Once I reach the end, I finally know what the story is about, who did the crime(s) and how the story is resolved. So a lot of the huge plot holes and character problems are self-evident. Some of my concerns and potential solutions in my "Notes on ..." file are now irrelevant, but I read through them all, pick out the gems, refine them, and brainstorm new ideas on how to fix the book. The whole of the book needs to be in my head, along with the potential solutions, so that I can juggle and adjust it as a whole. One cannot do this initial macro-editing piecemeal; the book has to be worked on as a whole. This is a huge brain exercise that I'm hoping will go some ways to staving off Alzheimers. Plots and subplots and characters oh my!

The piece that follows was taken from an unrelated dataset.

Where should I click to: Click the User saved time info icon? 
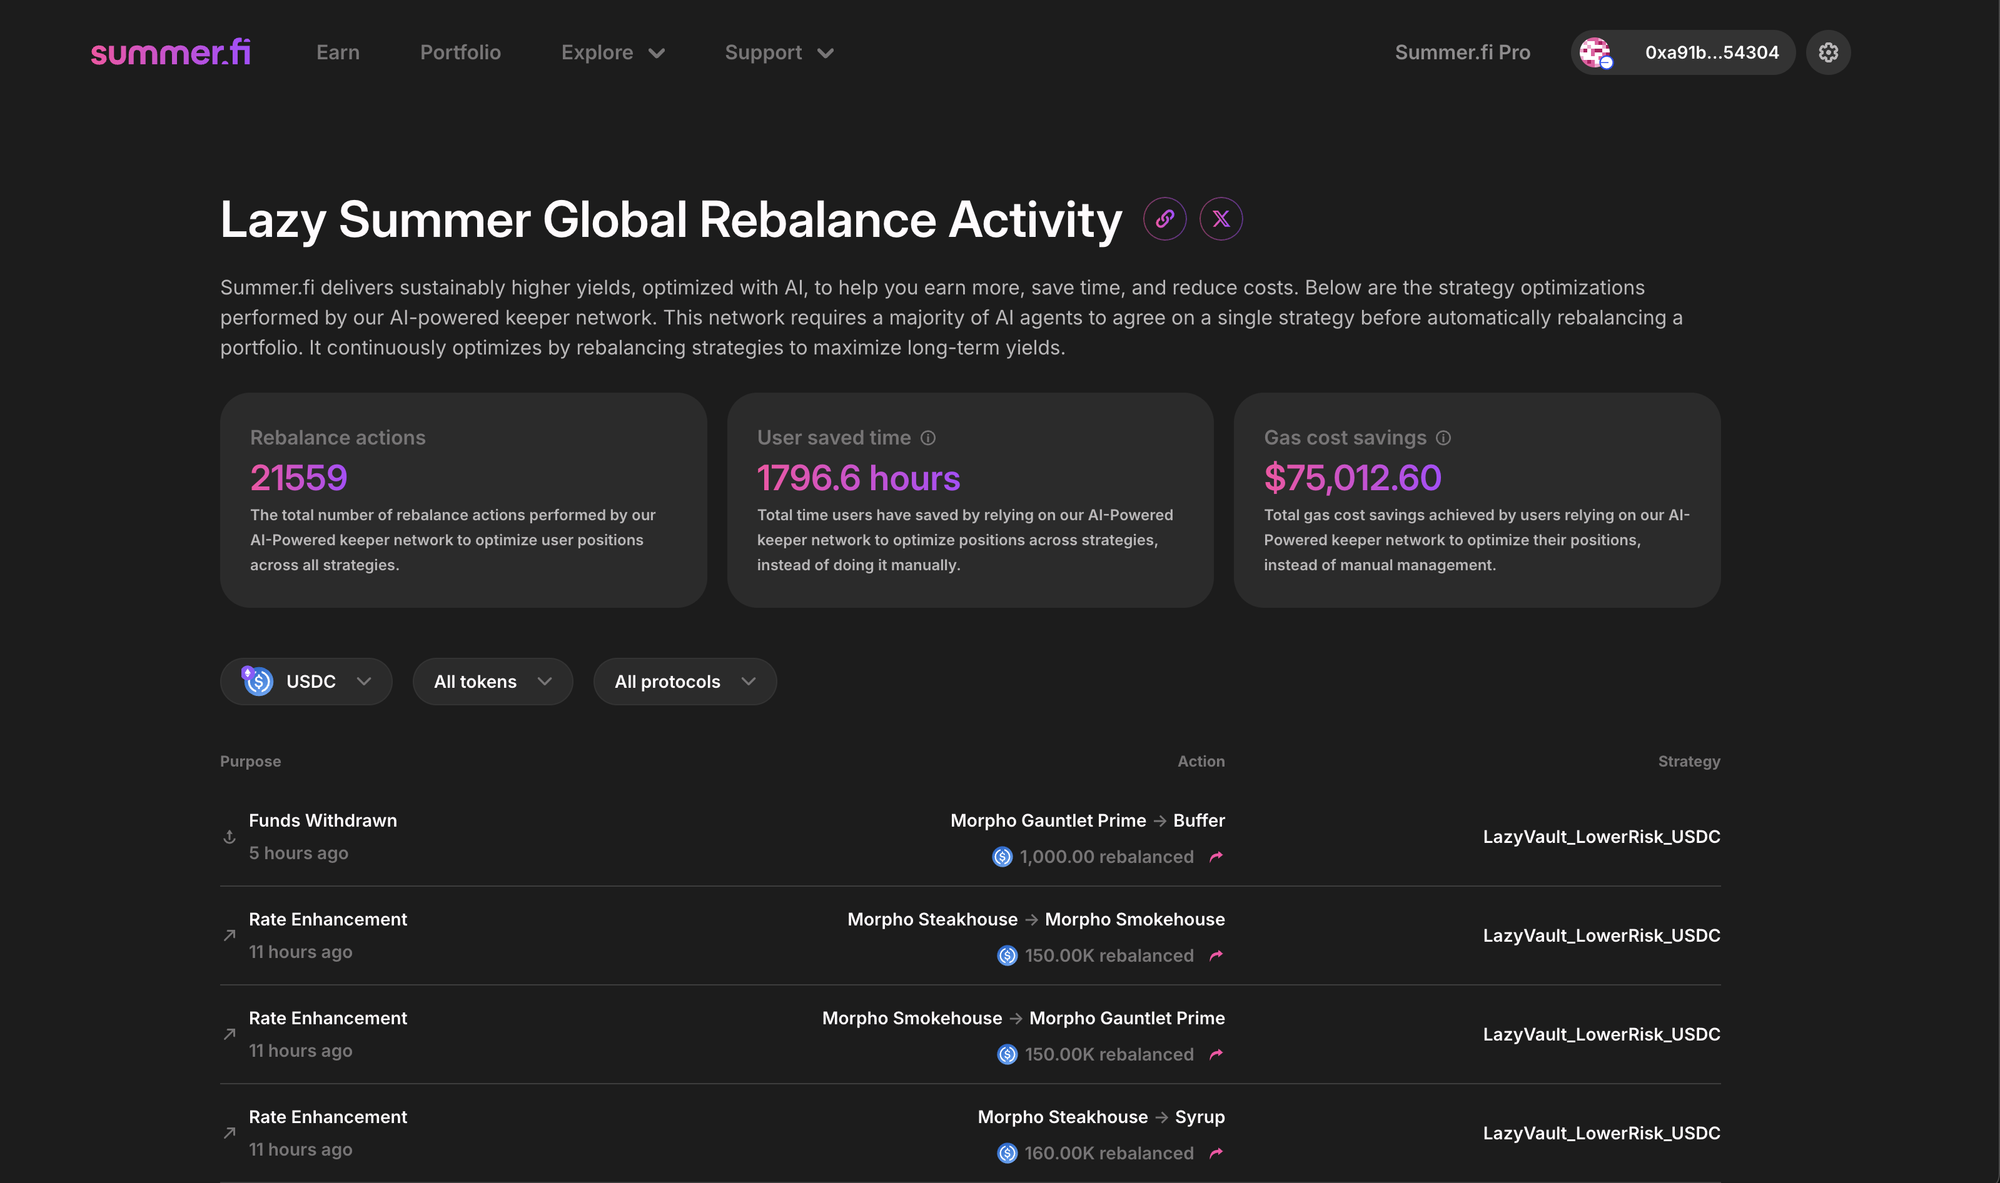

Once I have this pile of notes, I start to read the novel on screen, incorporating as many of these adjustments, insertions and deletions as I can, as well as fixing the obvious typos and minor inconsistencies that jump out. Often at this point, to help my poor brain out, I write an outline with a word or two describing each scene, to help me see the flow. This often leads to further adjustments as the plot holes and problems leap out at me.

Once I have done this initial massaging to fix the major plot holes and character problems, I print the whole thing and begin a more intensive rewrite on hard copy. I'm still looking at the overall picture, adjusting characters and pacing, elaborating and clarifying, but the smaller details often jump out as I go along. I may go through several print versions as they become too messy to focus on.

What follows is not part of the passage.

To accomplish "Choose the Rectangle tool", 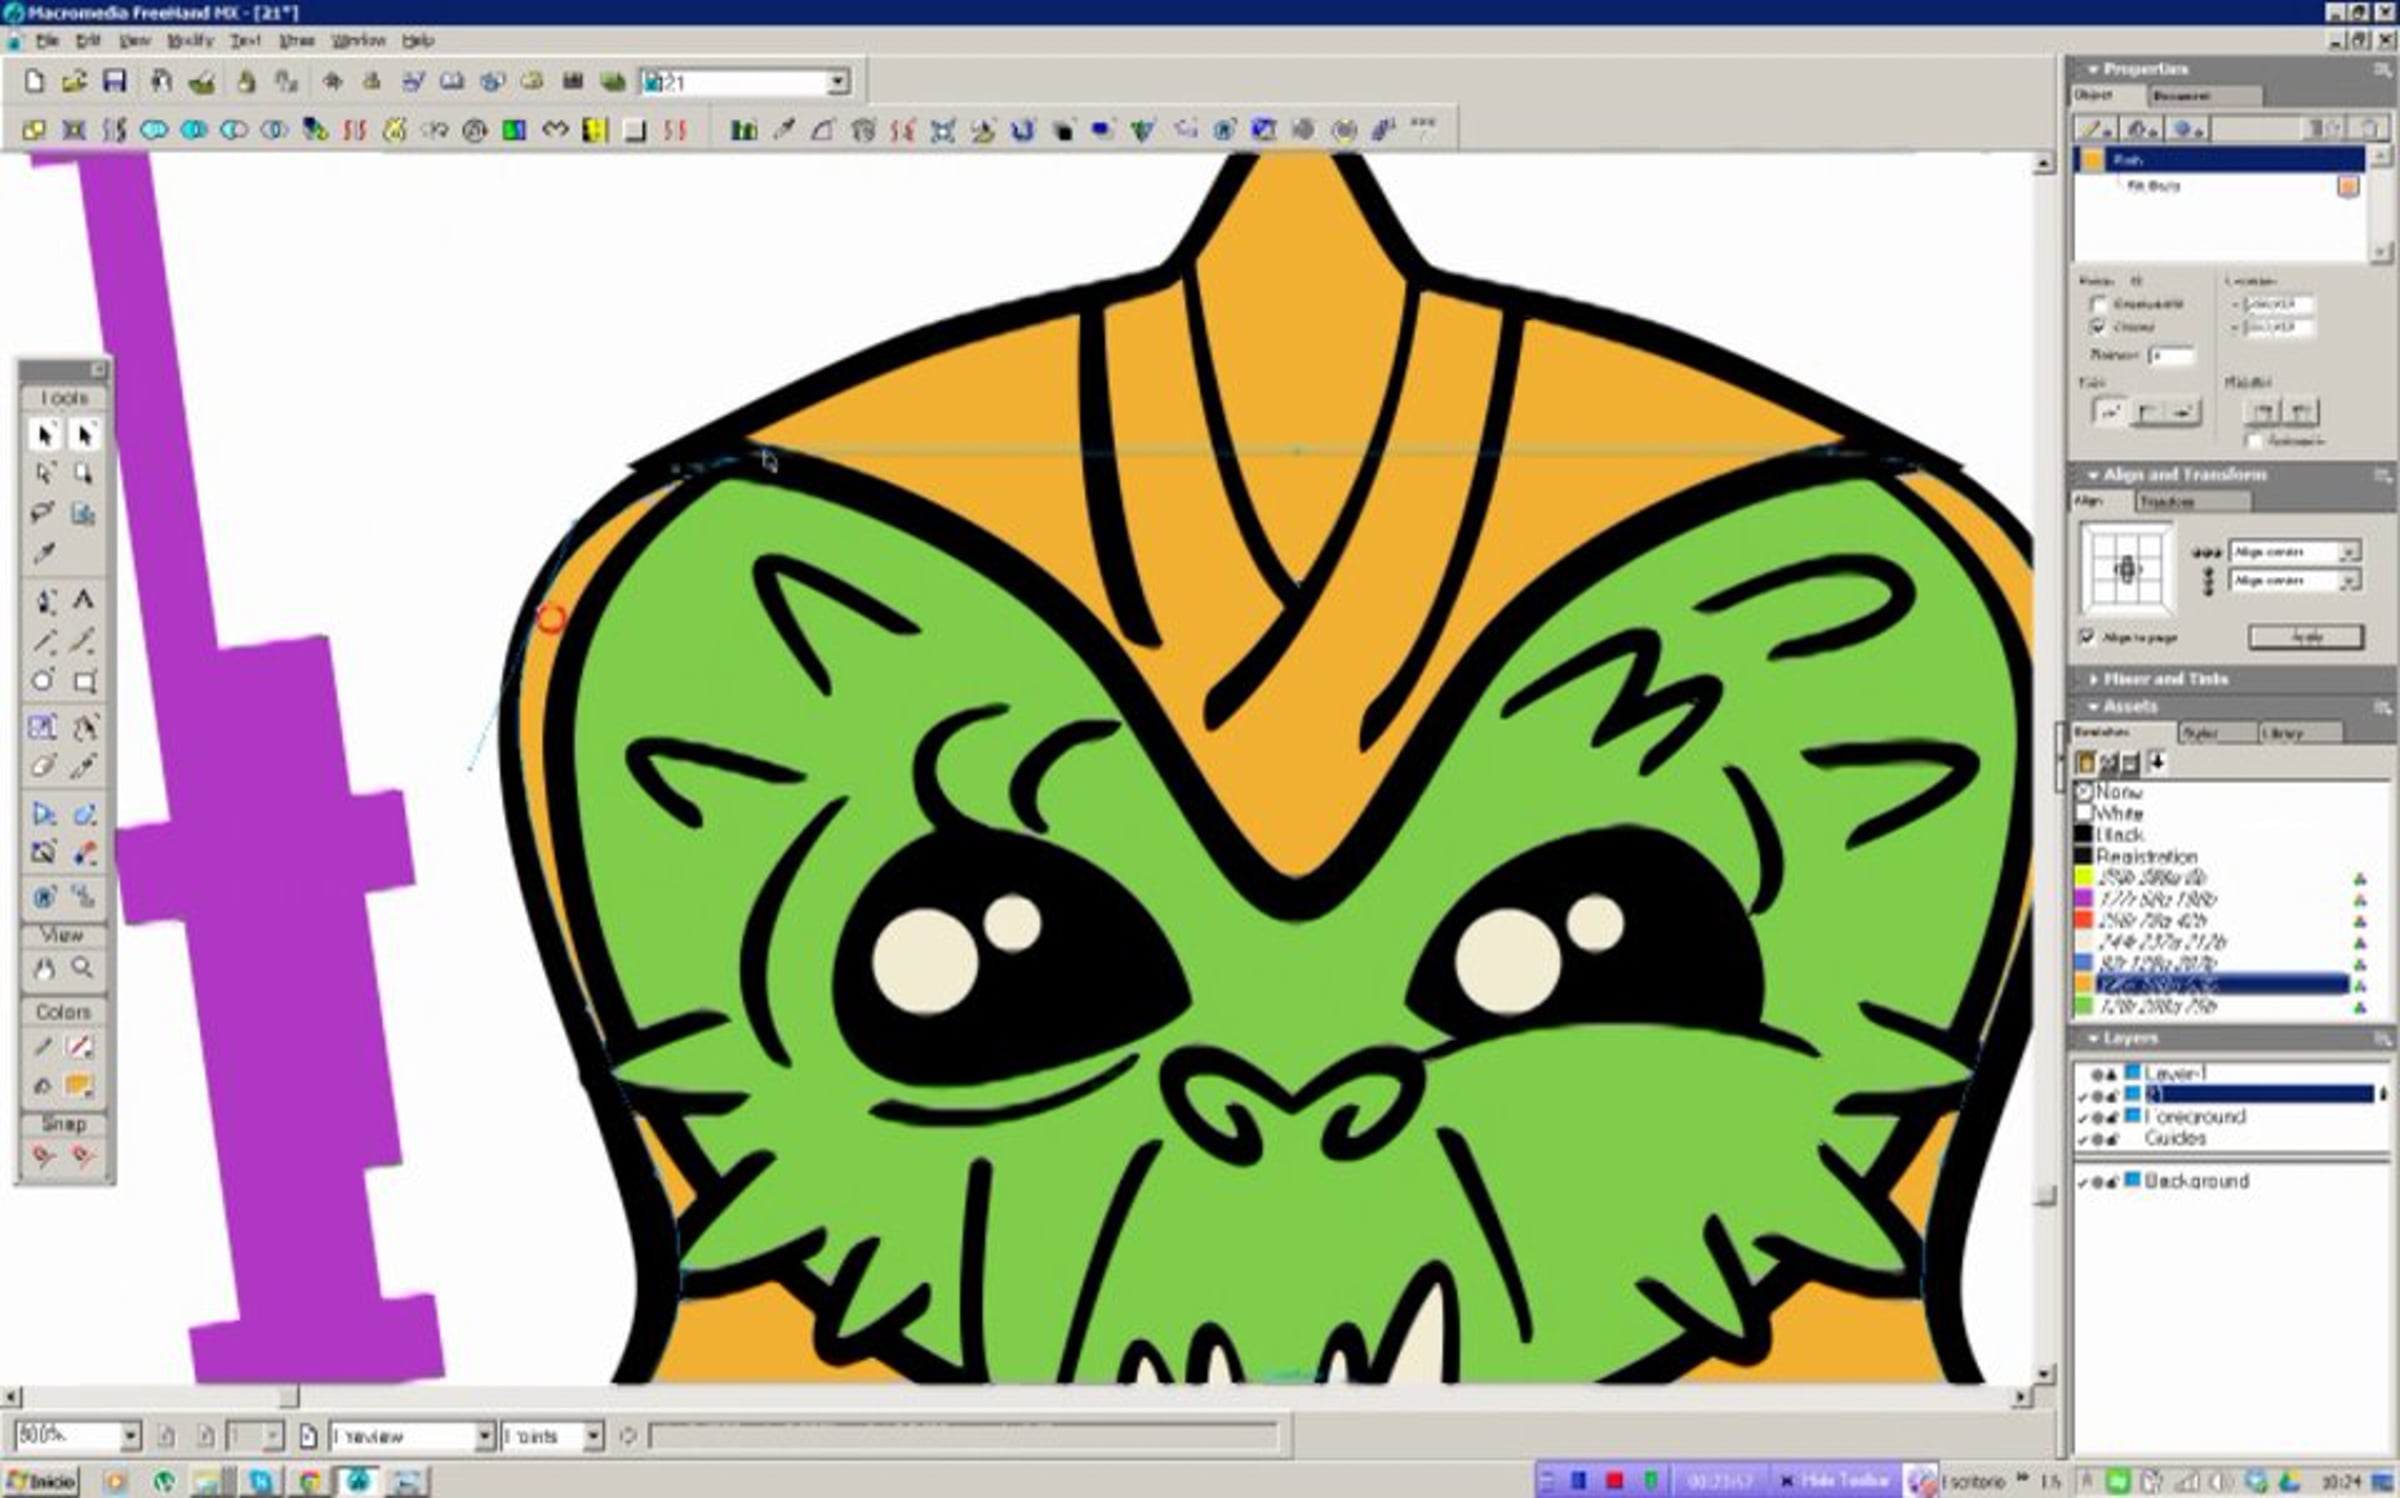I will (x=84, y=682).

At a certain point in these reprints, I will tackle the timeline, to ensure consistencies in time of day and day of week, setting, weather, etc. I will label the beginning of each scene with those details, and fix whatever problems I uncover. Sometimes this leads to interesting new twists, for example if I discover one day is forty hours long, so the action has to be split into two days, or has to take place in the dark, etc.

Besides plot holes and problems in character and timeline, tying up loose ends is another crucial part of the rewrites. I keep a special little note in my file of the things that need to be resolved or explained in the denouement. As much as possible, I try to integrate these into the story as it unfolds, so I don't end up with thirty pages of explanation at the end of the book.

In reality, there is no clear line between macro and micro-editing, but the key thing is to fix the bigger problems before working on the finer details. In my next blog, I will tackle the latter, and also the uses and abuses of beta readers. Meanwhile, I'd like to hear from other writers. what is your process, and do you have a writing or editing software program that really helps?